Correction: An earlier version of this editorial stated that Gavi requested $1 billion from the U.S. government from 2016 to 2020. The request was for the period from 2015 to 2018, while the broader global replenishment effort is from 2016 to 2020. The following editorial has been updated.

A girl cries as she receives a Polio vaccine shot in Sanaa June 11, 2012. Yemen began a three-day nationwide house-to-house immunization campaign on Monday. (Khaled Abdullah/REUTERS)

AN IMPORTANT conference is to be held in Berlin on Jan. 27 to secure financial replenishment for Gavi, the Vaccine Alliance, a multilateral nonprofit that for 15 years has been bringing vaccines to children in the world’s 73 poorest nations. Many attendees will be watching to see what the United States pledges to the effort for the next few years. It ought to be generous.

Vaccines, which prevent disease, are one of the most cost-effective ways to improve global public health. Gavi, originally known as the Global Alliance for Vaccines and Immunisation, had its origins in worries about declining global immunization rates. Since its founding in 2000 at the behest of Bill Gates, the alliance has helped immunize 440 million children and estimates it has saved more than 6 million lives. The Bill and Melinda Gates Foundation is a major donor.

In the coming five years, Gavi has set itself an ambitious goal of another 300 million children immunized, lifting the share of children who receive all 11 vaccines recommended by the World Health Organization from 5 percent to 50 percent in these poor countries. The group is seeking to raise $7.5 billion, and it has asked the United States to make a multiyear commitment, $1 billion from 2015 to 2018, compared with the $1.4 billion U.S. contribution over the past decade and a half.

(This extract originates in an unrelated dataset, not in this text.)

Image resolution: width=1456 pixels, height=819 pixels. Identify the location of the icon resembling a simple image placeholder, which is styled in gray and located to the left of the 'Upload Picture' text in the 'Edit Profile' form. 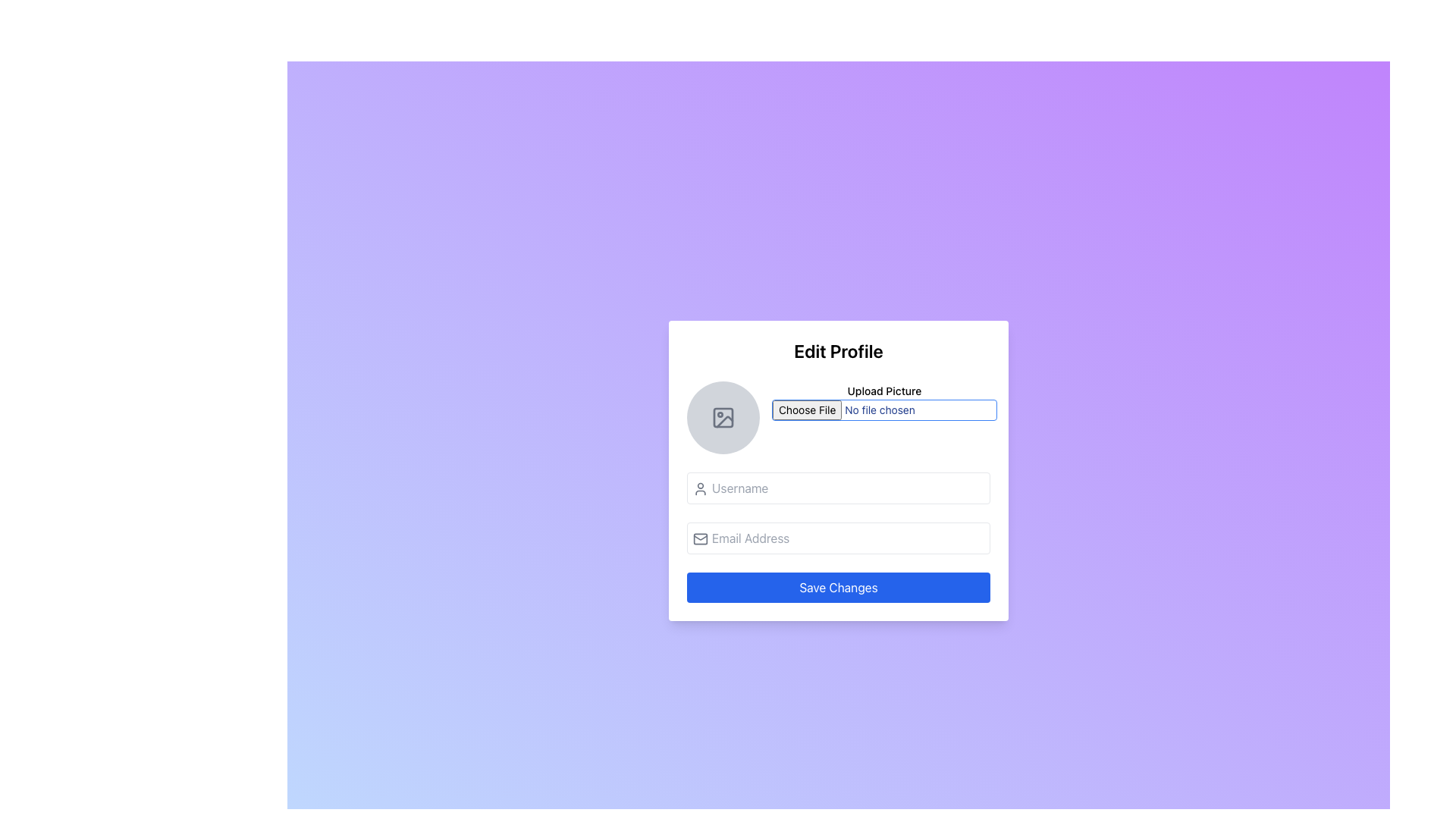
(723, 418).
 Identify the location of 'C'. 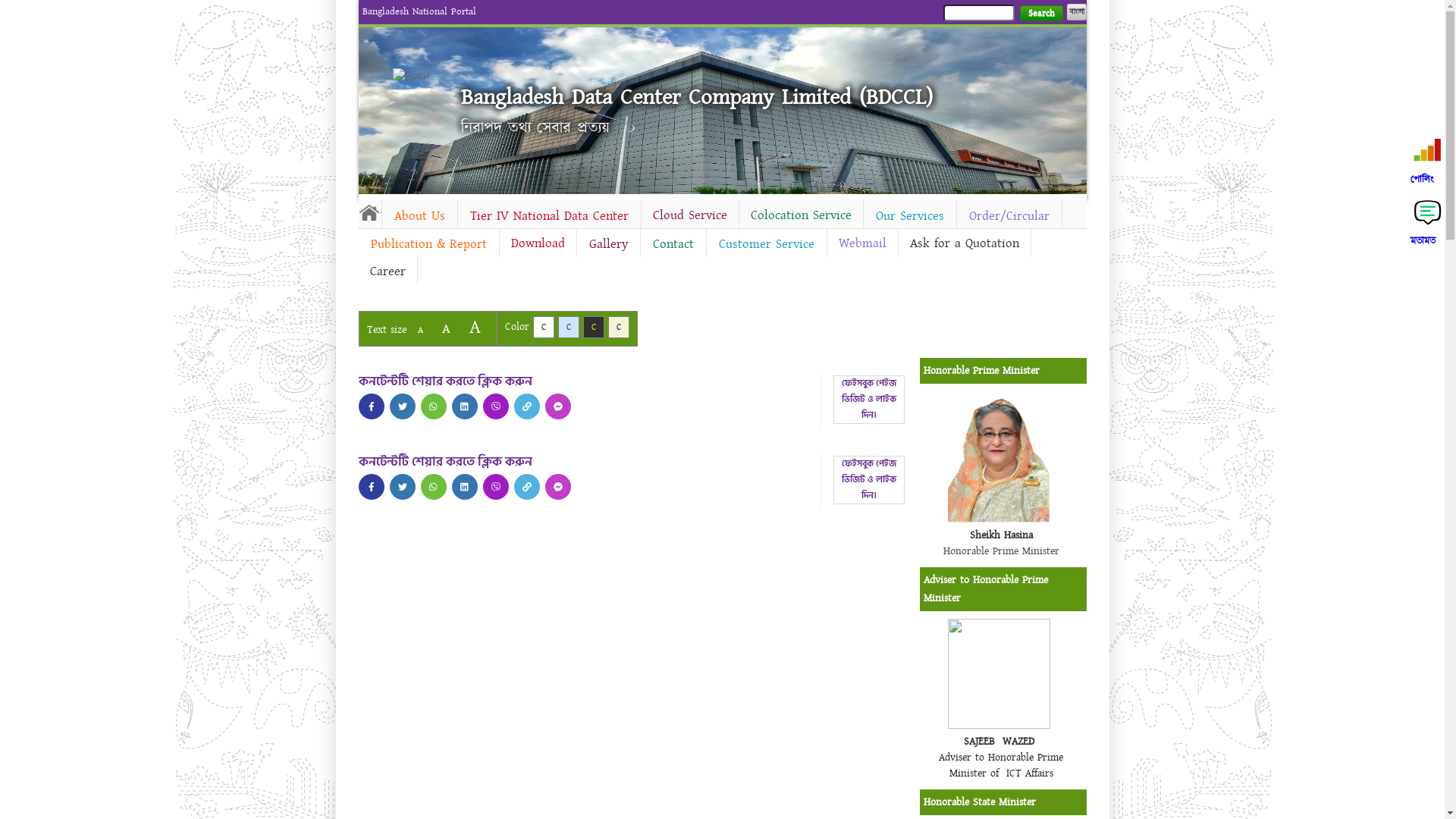
(567, 326).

A good reason for this is that the alliance negotiates with pharmaceutical firms to get lower prices for vaccines, which can take years to develop and are expensive. A multiyear timeline for donor support will boost Gavi’s bargaining position in this vital undertaking. Gavi now pays between $9.90 and $10.50 for a course of pneumococcal vaccine for children in these poor countries; in the United States, the equivalent vaccine coverage costs $456.

These are trying days in global public health. The World Health Organization hardly distinguished itself in responding to the Ebola virus outbreak in West Africa that has taken thousands of lives. Gavi, a relatively new organization attempting to demonstrate innovation in its methods, is now being asked to take on additional burdens. For example, the alliance has agreed to purchase millions of doses of an Ebola vaccine, once it’s approved for safety and efficacy, creating a market for manufacturers to ramp up production and perhaps save lives. The alliance also is getting more involved in the troubled polio eradication effort. These new directions are understandable and welcome but must not become a distraction from Gavi’s core mission.

Gavi devotes considerable resources to building health-care infrastructure in poor countries — investment that generates benefits even after an immunization campaign is over. Gavi also encourages recipient countries to help pay for their vaccines and to “graduate” from the program altogether once they can afford to do so. This isn’t always easy but is a laudable approach, not just handing out cash but focusing on the future.

Gavi is a worthy investment for the United States. The sums are relatively small, and the potential returns are significant.